*About this exercise*.
Your answer must hold only the lines below from the line containing "Task: Choose the funnel chart visual" through the line containing "Screen dimensions: 750x486", each reproduced exactly.

*Excerpted data*.
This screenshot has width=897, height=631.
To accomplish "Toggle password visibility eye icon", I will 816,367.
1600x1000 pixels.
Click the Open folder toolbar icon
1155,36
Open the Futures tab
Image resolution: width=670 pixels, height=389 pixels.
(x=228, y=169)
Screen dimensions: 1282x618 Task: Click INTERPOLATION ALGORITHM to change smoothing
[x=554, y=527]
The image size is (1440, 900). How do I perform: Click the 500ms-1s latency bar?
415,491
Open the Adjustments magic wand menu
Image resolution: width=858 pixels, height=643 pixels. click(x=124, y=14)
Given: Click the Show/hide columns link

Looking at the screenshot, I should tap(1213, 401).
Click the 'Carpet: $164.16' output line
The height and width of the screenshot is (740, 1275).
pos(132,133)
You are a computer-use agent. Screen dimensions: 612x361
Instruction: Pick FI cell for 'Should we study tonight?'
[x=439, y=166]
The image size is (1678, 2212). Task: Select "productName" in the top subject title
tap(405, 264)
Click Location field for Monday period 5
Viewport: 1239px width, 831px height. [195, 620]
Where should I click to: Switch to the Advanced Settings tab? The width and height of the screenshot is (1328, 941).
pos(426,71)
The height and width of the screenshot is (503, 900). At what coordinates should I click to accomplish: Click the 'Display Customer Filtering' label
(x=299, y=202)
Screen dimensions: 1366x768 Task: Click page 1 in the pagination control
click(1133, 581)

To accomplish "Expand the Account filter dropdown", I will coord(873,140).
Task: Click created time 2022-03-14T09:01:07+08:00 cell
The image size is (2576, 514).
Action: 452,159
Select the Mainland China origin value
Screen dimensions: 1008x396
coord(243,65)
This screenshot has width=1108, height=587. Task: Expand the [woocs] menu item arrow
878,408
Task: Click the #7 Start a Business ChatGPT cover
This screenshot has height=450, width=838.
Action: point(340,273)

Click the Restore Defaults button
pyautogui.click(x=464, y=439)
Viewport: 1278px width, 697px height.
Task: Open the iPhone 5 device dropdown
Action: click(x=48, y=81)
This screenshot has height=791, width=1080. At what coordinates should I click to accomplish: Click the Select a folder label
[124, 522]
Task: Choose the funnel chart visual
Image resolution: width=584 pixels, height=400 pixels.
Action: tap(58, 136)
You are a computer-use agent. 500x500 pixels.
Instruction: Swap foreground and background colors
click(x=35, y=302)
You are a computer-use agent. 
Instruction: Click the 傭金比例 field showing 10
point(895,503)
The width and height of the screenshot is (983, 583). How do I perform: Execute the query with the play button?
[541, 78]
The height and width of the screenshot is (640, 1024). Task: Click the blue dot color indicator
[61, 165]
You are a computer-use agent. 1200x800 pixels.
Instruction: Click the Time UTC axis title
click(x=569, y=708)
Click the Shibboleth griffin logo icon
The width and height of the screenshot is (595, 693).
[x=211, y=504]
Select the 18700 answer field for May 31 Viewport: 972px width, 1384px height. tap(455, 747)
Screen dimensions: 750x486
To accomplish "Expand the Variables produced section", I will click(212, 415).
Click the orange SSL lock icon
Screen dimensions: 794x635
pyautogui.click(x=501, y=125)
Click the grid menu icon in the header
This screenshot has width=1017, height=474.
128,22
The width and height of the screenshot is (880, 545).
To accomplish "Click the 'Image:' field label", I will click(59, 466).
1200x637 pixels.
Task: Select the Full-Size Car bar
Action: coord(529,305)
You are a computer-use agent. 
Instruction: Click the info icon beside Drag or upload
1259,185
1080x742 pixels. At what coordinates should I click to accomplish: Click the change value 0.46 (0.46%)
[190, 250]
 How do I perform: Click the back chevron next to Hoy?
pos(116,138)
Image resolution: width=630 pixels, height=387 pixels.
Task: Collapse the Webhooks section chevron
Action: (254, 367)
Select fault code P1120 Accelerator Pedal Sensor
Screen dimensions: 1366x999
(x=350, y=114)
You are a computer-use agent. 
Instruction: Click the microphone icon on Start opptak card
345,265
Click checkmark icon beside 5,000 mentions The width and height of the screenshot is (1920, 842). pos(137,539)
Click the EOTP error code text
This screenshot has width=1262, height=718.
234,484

*Response to the exercise*.
Task: Choose the funnel chart visual
Image resolution: width=584 pixels, height=400 pixels.
Action: tap(58, 136)
You are a computer-use agent. 500x500 pixels.
Instruction: Swap foreground and background colors
click(x=35, y=302)
You are a computer-use agent. 
Instruction: Click the 傭金比例 field showing 10
point(895,503)
The width and height of the screenshot is (983, 583). How do I perform: Execute the query with the play button?
[541, 78]
The height and width of the screenshot is (640, 1024). Task: Click the blue dot color indicator
[61, 165]
You are a computer-use agent. 1200x800 pixels.
Instruction: Click the Time UTC axis title
click(x=569, y=708)
Click the Shibboleth griffin logo icon
The width and height of the screenshot is (595, 693).
[x=211, y=504]
Select the 18700 answer field for May 31 Viewport: 972px width, 1384px height. tap(455, 747)
Screen dimensions: 750x486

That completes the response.